I assume most dreadheads have a similar attitude.
When I first made the decision to grow my hair it was brought to my attention that I should have a clear idea of how I want my dreads to be like; thick, thin, manicured, freeform, etc. At the time I was sold on the concept of “Bob Marley” dreadlocks aka freeform locs, I just knew that I wanted my hair to be exactly like his was, going through all the stages. I must admit that even now I still favor freeform style locs over manicured, but it is a matter of personal preference not right or wrong.
Roughly two years into my journey and I realized that my dreads would not be exactly like Bob’s, this was heartbreaking. At the same time it’s almost funny because people make Bob Marley references to me pretty often. I almost considered cutting my hair at times. Ironically, one day, I found myself watching this super dope Bob Marley Documentary and a new perspective breached through the array of darkness.
I realized Bob was not copying anyone else’s style, although Rastafarians generally wear their hair in locs, he was simply living his life and allowing his hair to go through all of the developing stages and appreciating each stage for what is was. In other words, I would say that Bob and many of the Rastafarians he may have associated with had Tru Dreadz. The understanding of this concept rejuvenated my desire to grow my hair, but with a more concentrated focus on being natural.

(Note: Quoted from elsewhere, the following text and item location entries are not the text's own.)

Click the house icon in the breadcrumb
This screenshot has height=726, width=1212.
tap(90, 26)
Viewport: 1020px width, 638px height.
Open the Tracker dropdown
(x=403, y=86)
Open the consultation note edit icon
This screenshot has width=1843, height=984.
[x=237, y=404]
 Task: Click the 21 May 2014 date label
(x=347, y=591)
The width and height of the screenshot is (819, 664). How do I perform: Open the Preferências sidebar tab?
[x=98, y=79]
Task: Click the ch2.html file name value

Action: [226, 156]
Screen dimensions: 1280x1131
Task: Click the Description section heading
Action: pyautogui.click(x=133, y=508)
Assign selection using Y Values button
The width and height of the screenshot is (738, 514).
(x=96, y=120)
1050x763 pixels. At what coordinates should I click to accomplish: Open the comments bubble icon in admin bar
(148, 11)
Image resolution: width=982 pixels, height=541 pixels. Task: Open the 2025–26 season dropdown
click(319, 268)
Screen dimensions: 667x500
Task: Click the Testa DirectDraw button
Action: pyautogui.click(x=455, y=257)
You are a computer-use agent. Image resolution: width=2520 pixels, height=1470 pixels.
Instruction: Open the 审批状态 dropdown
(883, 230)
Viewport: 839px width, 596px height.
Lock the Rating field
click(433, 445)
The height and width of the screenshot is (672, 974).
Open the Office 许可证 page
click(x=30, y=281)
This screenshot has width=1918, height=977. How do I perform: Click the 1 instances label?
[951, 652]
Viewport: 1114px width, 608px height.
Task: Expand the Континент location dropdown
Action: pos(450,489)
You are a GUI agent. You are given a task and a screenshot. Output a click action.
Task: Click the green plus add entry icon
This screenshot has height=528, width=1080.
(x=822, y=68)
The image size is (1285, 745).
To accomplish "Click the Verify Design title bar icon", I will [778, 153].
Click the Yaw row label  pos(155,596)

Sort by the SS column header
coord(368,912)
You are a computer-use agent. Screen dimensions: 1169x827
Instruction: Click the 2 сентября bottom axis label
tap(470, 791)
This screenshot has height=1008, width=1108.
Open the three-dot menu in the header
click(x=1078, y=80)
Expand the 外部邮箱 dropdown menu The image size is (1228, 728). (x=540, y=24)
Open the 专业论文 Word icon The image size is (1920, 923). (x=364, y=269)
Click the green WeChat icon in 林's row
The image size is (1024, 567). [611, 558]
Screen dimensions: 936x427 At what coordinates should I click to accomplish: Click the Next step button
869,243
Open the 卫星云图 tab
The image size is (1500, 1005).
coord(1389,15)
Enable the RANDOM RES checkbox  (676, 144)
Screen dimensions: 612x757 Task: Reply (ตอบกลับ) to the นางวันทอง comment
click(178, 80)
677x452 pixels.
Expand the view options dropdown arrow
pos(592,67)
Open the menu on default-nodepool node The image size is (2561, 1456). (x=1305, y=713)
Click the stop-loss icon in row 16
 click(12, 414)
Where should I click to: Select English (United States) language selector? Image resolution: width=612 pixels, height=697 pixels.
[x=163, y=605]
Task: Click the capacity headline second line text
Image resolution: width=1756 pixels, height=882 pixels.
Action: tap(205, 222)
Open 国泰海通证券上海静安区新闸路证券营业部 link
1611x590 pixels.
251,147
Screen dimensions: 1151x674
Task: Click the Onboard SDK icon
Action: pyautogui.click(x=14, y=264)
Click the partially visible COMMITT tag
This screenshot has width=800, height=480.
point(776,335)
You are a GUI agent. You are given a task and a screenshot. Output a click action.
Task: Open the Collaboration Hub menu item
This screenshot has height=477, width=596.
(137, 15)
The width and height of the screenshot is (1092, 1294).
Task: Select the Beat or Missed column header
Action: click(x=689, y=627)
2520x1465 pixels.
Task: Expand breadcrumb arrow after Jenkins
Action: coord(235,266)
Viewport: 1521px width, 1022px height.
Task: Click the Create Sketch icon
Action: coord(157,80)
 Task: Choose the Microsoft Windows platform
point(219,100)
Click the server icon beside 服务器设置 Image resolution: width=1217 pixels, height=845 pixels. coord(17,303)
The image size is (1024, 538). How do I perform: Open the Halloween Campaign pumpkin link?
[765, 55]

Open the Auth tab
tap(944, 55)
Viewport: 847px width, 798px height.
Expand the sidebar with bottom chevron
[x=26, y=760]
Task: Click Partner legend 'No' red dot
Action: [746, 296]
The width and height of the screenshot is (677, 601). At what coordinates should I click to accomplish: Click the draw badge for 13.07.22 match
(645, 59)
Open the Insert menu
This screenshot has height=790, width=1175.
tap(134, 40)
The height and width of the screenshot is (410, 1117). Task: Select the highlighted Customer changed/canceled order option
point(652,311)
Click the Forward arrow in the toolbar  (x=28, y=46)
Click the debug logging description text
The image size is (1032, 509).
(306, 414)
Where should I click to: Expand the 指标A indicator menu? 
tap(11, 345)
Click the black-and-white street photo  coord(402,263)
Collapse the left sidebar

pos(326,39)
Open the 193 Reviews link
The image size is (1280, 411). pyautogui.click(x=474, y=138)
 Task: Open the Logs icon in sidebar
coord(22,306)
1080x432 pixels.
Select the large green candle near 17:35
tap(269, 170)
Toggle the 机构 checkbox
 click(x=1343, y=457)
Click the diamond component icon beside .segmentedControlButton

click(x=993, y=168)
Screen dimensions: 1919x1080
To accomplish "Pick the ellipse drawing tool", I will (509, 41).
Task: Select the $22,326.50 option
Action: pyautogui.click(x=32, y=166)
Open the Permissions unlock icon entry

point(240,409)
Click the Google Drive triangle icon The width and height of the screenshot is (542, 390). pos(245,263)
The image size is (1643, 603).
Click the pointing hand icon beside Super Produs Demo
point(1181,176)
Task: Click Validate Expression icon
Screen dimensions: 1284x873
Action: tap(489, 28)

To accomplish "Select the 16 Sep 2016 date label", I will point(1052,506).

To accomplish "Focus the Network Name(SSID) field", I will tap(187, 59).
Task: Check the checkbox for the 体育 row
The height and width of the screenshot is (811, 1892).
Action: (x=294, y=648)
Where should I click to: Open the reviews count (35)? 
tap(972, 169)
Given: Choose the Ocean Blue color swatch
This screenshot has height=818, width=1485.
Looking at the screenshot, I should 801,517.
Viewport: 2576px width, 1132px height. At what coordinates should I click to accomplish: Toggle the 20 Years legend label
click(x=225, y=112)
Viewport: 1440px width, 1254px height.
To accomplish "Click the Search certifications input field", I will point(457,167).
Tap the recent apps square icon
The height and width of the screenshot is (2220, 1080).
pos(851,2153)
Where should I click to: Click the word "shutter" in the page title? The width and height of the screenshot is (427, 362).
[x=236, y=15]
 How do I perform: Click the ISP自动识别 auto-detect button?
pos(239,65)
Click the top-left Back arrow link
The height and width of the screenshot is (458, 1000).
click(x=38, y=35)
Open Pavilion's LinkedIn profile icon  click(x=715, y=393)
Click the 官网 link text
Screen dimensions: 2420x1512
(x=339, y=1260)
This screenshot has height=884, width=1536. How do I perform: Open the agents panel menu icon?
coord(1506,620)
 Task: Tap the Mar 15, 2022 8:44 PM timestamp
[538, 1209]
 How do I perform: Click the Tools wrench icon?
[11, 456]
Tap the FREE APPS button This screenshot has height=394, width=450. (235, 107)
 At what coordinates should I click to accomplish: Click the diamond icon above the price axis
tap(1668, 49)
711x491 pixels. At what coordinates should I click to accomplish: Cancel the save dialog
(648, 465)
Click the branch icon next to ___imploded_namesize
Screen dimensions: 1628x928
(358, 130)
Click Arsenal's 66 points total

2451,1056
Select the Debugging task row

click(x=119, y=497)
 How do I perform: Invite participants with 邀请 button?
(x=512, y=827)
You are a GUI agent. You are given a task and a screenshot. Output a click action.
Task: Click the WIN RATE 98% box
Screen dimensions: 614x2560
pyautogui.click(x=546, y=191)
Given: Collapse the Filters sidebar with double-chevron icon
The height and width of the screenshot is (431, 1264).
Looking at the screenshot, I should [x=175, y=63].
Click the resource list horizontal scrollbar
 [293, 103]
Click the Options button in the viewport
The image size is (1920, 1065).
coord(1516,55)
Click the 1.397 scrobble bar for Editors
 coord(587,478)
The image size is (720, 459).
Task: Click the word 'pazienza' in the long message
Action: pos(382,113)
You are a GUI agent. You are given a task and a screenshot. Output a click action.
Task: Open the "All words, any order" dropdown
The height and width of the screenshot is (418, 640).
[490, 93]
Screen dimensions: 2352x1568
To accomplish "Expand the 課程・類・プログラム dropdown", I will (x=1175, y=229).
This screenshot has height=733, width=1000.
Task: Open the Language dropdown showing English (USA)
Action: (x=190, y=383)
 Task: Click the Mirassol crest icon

I learned how to manifest confidence with each developing stage of my loc growing process.
There was no such thing as an “ugly” stage to me any more.
Most importantly, I learned how to be Tru to my dreadz.
Having Tru Dreadz is not a matter of manicured vs. freeform dreadlocks. It is a matter of being comfortable with your own hair, discovering yourself, learning how to properly care and maintain your locs. It’s about being true to yourself. It’s about being to true to what you know and believe. It’s not just a hair style, or dreadlocks, or locs. It is a way of life. It is and endless journey full of adventures, sometimes danger, but mostly adventures. It is your hair being a reflection of you, not someone else’s expectations or demands.
Do you have Tru Dreadz?
Are you “Tru“ to your locs?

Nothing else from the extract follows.